Shrine in Baghdad, Iraq

The Shrine of al-Khidr Elias (مقام الخضر إلياس) is a small religious complex dedicated to al-Khidr located on the Shawaka shores of the Tigris river in Baghdad, Iraq. Dating back to at least the Ottoman Era of Iraq, it is an archeological and religious site in which many Iraqis visit during Eid Khidr Elias, or to seek blessings.

Inscribed in 2016, the shrine in Baghdad, as well as practices around it, is recognized by UNESCO on its Representative List of the Intangible Cultural Heritage of Humanity as an important traditional Iraqi archeological site.

== Historical background ==
Prior to its construction, the archeological site it stands on contained an ancient building said to date back to the Neo-Babylonian Empire.
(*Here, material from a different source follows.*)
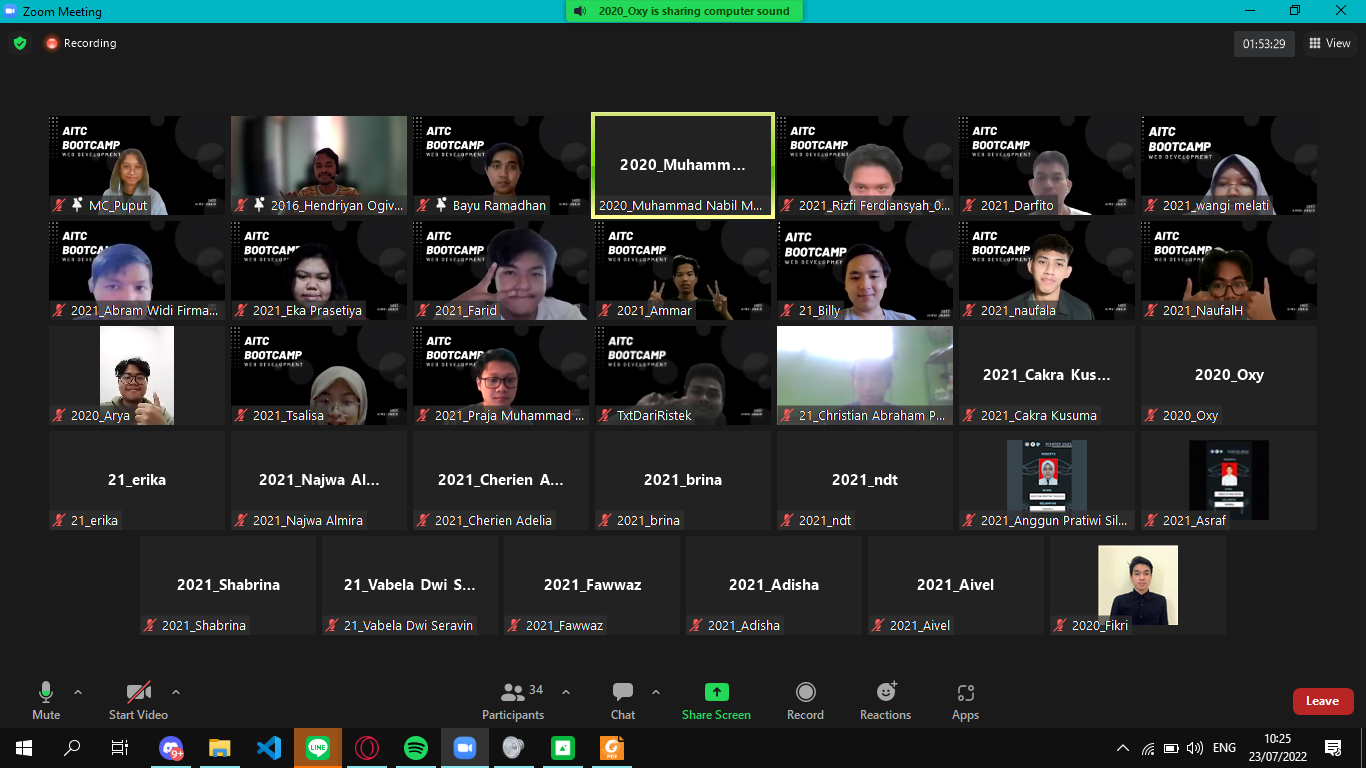Image resolution: width=1366 pixels, height=768 pixels.
Task: Leave the meeting
Action: click(1323, 700)
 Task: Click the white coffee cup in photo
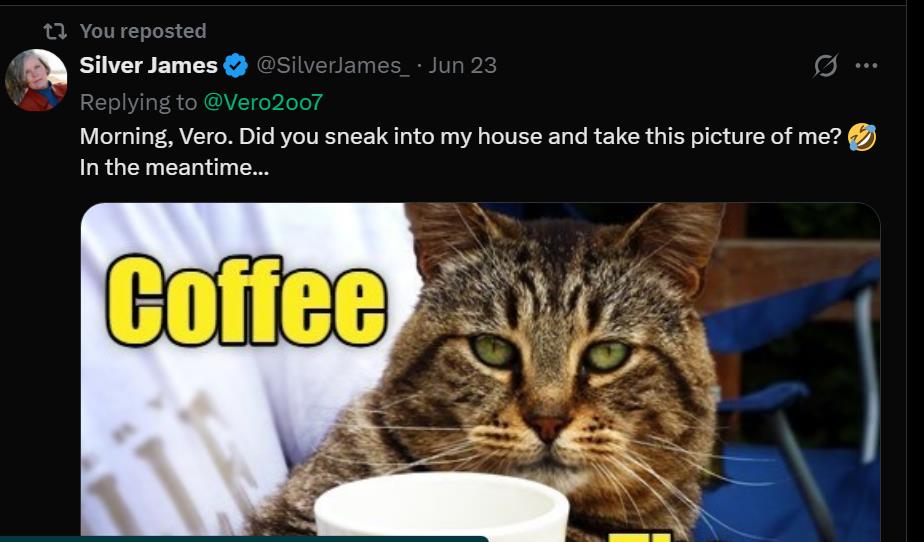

An archeological restoration dating back to the summer of 1975 found the remains of a wall with bitumen. Inscriptions on the mudbricks contained the seal of prominent Babylonian king Nebuchadnezzar II (605–562 BC). This seal indicates that a structure to stop floods from rising to a sort of royal palace or a temple dedicated to the god Marduk was located in this area prior to the construction of the city.

=== Present day structure ===

A well inside the complex symbolizing the fountain of youth found in legends related to al-Khidr.

The modern complex was originally established by Dawud Pasha, the last of the Iraqi Mamluks during the Ottoman Empire era. In the area, he ordered shops, and an endowment to be built. So was the case for the mosque, which is located in the Ra's al-Jisr neighborhood. It was then given to a scholar named Muhammad Sa'id al-Suwaidi to study in it. The pasha built it on the condition that it be an old mosque, and he stipulated in his endowment some allowances for the teacher, the imam, the perfumer, the servant, and the muezzin. Today, the complex has a large courtyard, and a wooden-roofed prayer hall.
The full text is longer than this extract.